This Thursday, we restarted our join teaching conferences with our partners in Maputo, Mozambique! We discussed a case of an 83-year-old man who presented with several months of progressive shortness of breath, dry cough, and weight loss. On exam, he had absence of breath sounds over the right hemithorax with dullness to percussion and absent tactile fremitus. His chest radiograph demonstrated unilateral white out, and we considered two possibilities for this finding: a large pleural effusion or a mainstem bronchial obstruction causing lung collapse.
Our expert discussant, the legendary VA pulmonologist Dr. Judd Landsberg, guided us through the CXR interpretation and why it was consistent with an effusion: large spacing between ribs and tracheal deviation away from the affected hemithorax.

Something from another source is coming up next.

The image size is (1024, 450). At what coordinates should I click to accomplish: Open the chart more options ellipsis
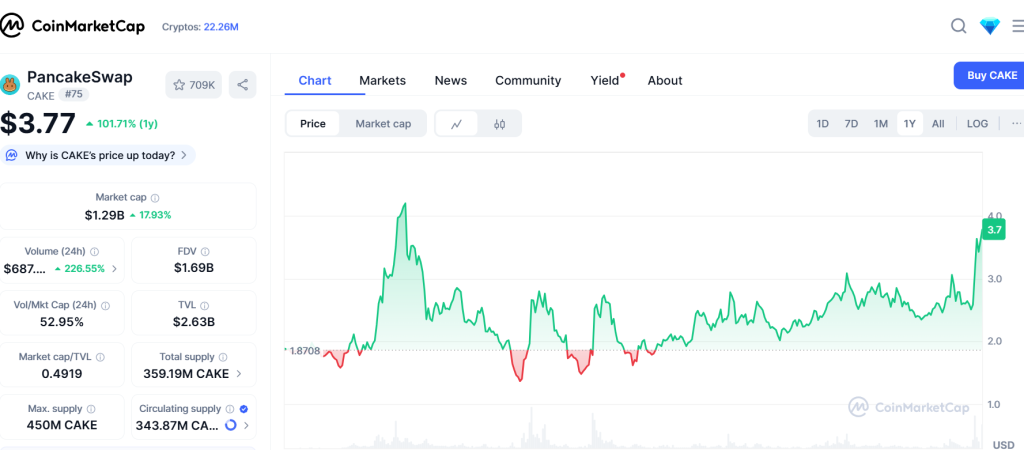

A thoracentesis was performed and was consistent with an exudate by Light’s criteria. We formed a differential for exudative effusion and discussed why two possibilities were most likely for this particular patient: malignancy and Tuberculosis. Unfortunately, the patient’s thoracentesis was followed by the discovery of a pneumothorax. We considered the mechanism and management of this complication and how to proceed in case where the pneumothorax is increasing: placement of a chest tube.
Thank you to Dr. Landsberg for all of his clinical pearls and the Maputo residents for their participation!